This article expands on a previous article by showing how to hook functions which are inlined by the compiler. This technique can be applied to other binaries, but the binary in question is Ruby Enterprise Edition 1.8.7. The use case is to build a memory profiler without requiring patches to the VM, but just a Ruby gem.

It’s on GitHub

The memory profiler is NOT DONE, yet. It will be soon. Stay tuned.

The code described here is incorporated into a Ruby Gem which can be found on github: http://github.com/ice799/memprof specifically at: http://github.com/ice799/memprof/blob/master/ext/memprof.c#L202-318

Overview of the plan of attack

The plan of attack is relatively straight forward:

  1. Find the inlined code.
  2. Overwrite part of it to redirect to a stub.
  3. Call out to a handler from the stub.
  4. Make sure the return path is sane.

As simple as this seems, implementing these steps is actually a bit tricky.

Finding pieces of inlined code

Before finding pieces of inlined code, let’s first examine the C code we want to hook. I’m going to be showing how to hook the inline function add_freelist.

The code for add_freelist is short:

static inline void
add_freelist(p)
    RVALUE *p;
{
    if (p->as.free.flags != 0)
        p->as.free.flags = 0;
    if (p->as.free.next != freelist)
        p->as.free.next = freelist;
    freelist = p;
}

There is one really important feature of this code which stands out almost immediately. freelist has (at least) compilation unit scope. This is awesome because freelist serves as a marker when searching for assembly instructions to overwrite. Since the freelist has compilation unit scope, it’ll live at some static memory location.

If we find writes to this static memory location, we find our inline function code.

Let’s take a look at the instructions generated from this C code (unrelated instructions snipped out):

  437f21:       48 c7 00 00 00 00 00    movq   $0x0,(%rax)
   . . . . .
  437f2c:       48 8b 05 65 de 2d 00    mov    0x2dde65(%rip),%rax  # 715d98 [freelist]
   . . . . .
  437f48:       48 89 05 49 de 2d 00    mov    %rax,0x2dde49(%rip)  # 715d98 [freelist]

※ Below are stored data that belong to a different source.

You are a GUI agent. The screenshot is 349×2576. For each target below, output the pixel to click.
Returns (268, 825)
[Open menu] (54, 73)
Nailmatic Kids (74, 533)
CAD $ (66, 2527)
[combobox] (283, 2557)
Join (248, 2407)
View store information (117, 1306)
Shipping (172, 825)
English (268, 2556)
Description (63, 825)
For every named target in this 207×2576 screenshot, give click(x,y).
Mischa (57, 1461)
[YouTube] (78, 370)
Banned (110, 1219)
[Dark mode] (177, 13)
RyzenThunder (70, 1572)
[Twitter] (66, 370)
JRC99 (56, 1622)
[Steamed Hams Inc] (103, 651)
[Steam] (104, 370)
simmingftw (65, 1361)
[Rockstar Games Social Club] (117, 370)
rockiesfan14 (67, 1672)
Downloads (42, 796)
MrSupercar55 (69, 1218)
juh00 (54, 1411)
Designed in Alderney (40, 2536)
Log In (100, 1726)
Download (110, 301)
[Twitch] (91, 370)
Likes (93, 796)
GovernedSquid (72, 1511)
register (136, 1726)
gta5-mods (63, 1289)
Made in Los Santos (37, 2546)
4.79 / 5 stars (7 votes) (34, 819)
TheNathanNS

The last instruction above updates freelist, it is the instruction generated for the C statement freelist = p;.

As you can see from the instruction, the destination is freelist. This makes it insanely easy to locate instances of this inline function. Just need to write a piece of C code which scans the binary image in memory, searching for mov instructions where the destination is freelist and I’ve found the inlined instances of add_freelist.

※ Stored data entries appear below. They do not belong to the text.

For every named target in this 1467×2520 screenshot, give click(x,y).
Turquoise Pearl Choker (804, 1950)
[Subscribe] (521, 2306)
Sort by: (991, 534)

Why not insert a trampoline by overwriting that last mov instruction?

Overwriting with a jmp

The mov instruction above is 7 bytes wide. As long as the instruction we’re going to implant is 7 bytes or thinner, everything is good to go. Using a callq is out of the question because we can’t ensure the stack is 16-byte aligned as per the x86_64 ABI2. As it turns out, a jmp instruction that uses a 32bit displacement from the instruction pointer only requires 5 bytes. We’ll be able to implant the instruction that’s needed, and even have room to spare.

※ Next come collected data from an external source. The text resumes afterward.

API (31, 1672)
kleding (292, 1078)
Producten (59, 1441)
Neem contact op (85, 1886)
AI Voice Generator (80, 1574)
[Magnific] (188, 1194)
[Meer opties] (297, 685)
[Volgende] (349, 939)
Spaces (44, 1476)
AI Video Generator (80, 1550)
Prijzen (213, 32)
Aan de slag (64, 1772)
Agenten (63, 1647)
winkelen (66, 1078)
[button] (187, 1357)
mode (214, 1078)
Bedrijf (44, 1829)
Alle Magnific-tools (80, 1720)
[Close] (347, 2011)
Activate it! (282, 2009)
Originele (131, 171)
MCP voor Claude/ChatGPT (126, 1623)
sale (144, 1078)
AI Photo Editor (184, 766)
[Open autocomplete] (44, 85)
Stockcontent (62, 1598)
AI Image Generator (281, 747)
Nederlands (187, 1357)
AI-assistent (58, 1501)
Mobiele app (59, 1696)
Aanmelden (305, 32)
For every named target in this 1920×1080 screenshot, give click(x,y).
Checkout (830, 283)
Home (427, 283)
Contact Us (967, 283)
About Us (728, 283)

I created a struct to encapsulate this short 7 byte trampoline. 5 bytes for the jmp, 2 bytes for NOPs. Let’s take a look:

  struct tramp_inline tramp = {
    .jmp           = {'\xe9'},
    .displacement  = 0,
    .pad           = {'\x90', '\x90'},
  };

Let’s fill in the displacement later, after actually finding the instruction that’s going to get overwritten.

So, to find the instruction that’ll be overwritten, just look for a mov opcode and check that the destination is freelist:

    /* make sure it is a mov instruction */
    if (byte[1] == '\x89') {

      /* Read the REX byte to make sure it is a mov that we care about */
      if ( (byte[0] == '\x48') ||
          (byte[0] == '\x4c') ) {

        /* Grab the target of the mov. REMEMBER: in this case the target is
         * a 32bit displacment that gets added to RIP (where RIP is the adress of
         * the next instruction).
         */
        mov_target = *(uint32_t *)(byte + 3);

        /* Sanity check. Ensure that the displacement from freelist to the next
         * instruction matches the mov_target. If so, we know this mov is
         * updating freelist.
         */
        if ( (freelist - (void *)(byte+7) ) == mov_target) {

At this point we’ve definitely found a mov instruction with freelist as the destination. Let’s calculate the displacement to the stage 2 trampoline for our jmp instruction and write the instruction into memory.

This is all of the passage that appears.